_WHAT YOU WILL DO:_
Return, exactly and with nothing added, the line with "Screen dimensions: 840x750" together with all lines after it through the end of the data below. No pictures belong in the copy.

INFORMATION GIVEN below:

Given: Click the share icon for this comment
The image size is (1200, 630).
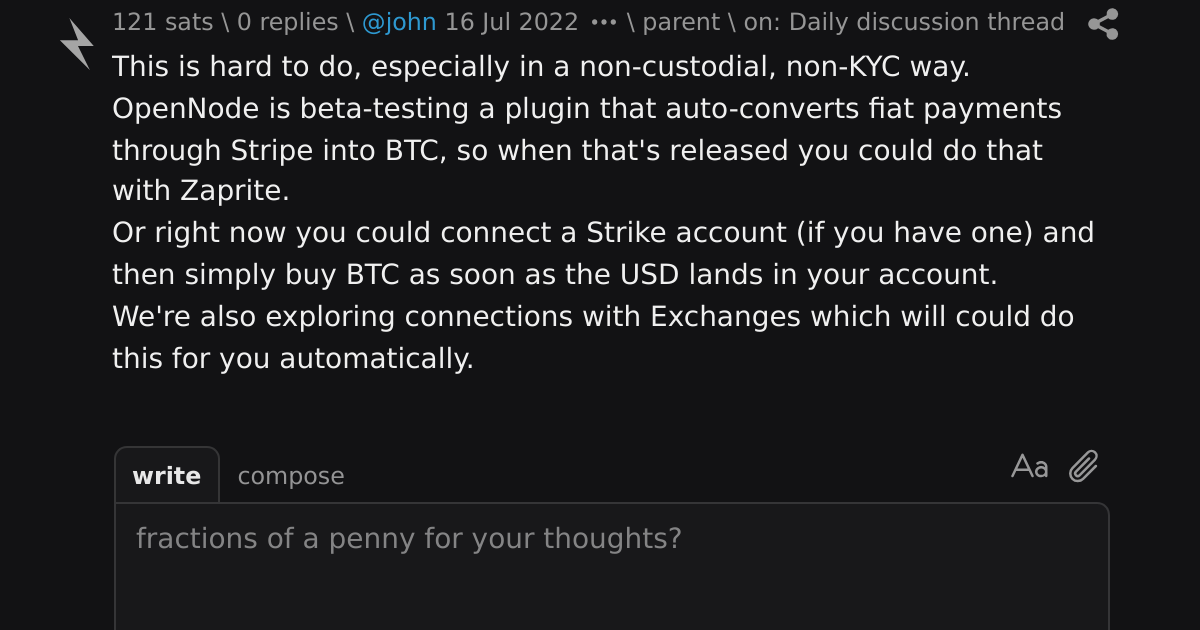Looking at the screenshot, I should pyautogui.click(x=1103, y=24).
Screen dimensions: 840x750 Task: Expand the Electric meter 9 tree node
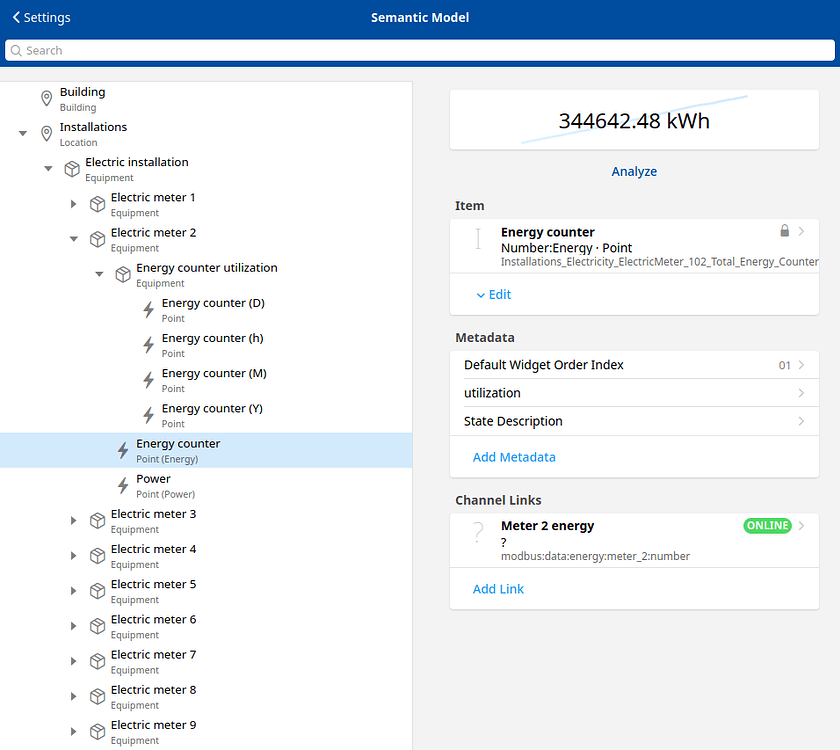pyautogui.click(x=73, y=731)
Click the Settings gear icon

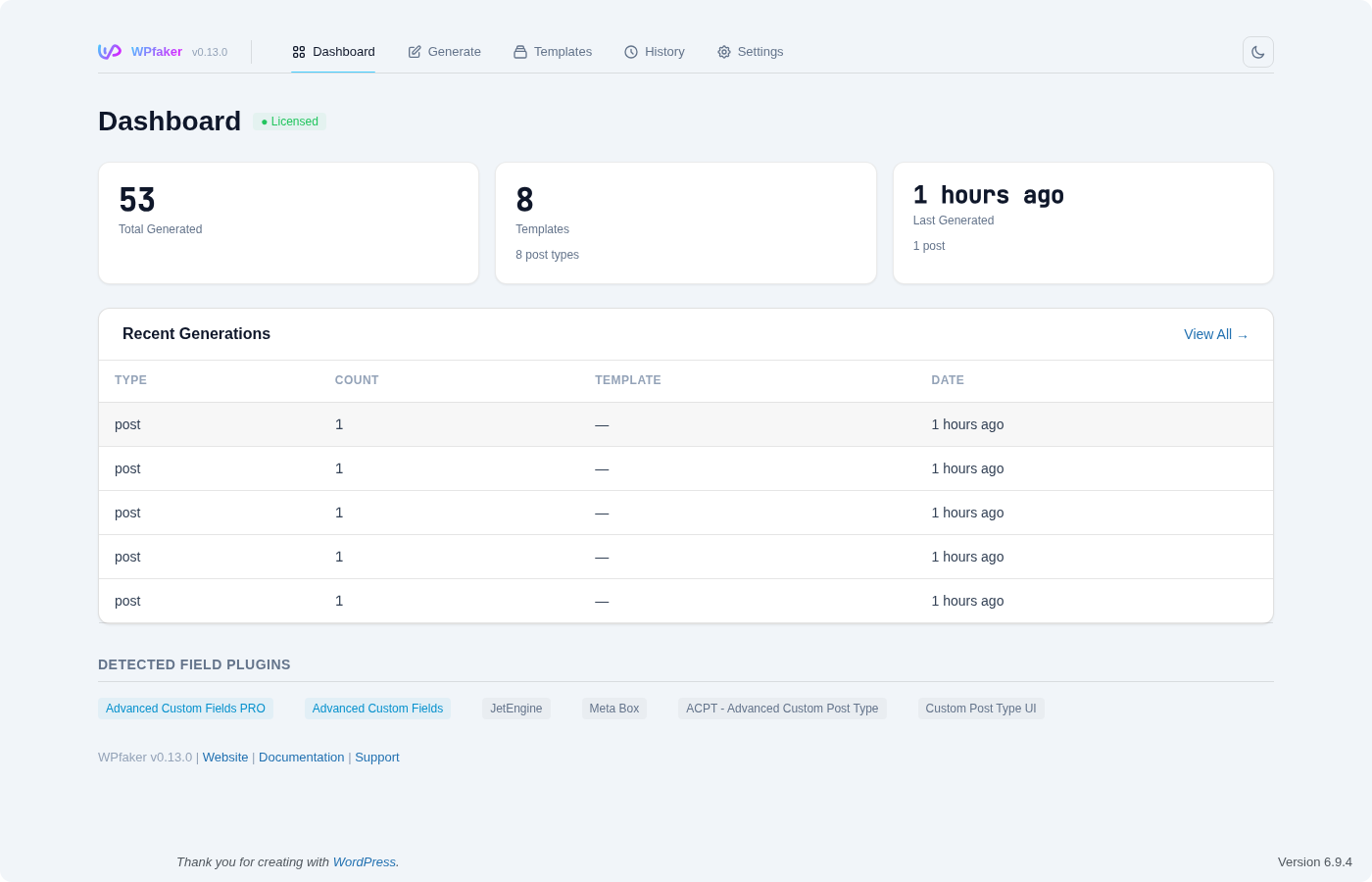724,52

End of INFORMATION GIVEN.

_ANSWER BOX:_
Screen dimensions: 840x750 Task: Expand the Electric meter 9 tree node
pyautogui.click(x=73, y=731)
Click the Settings gear icon

724,52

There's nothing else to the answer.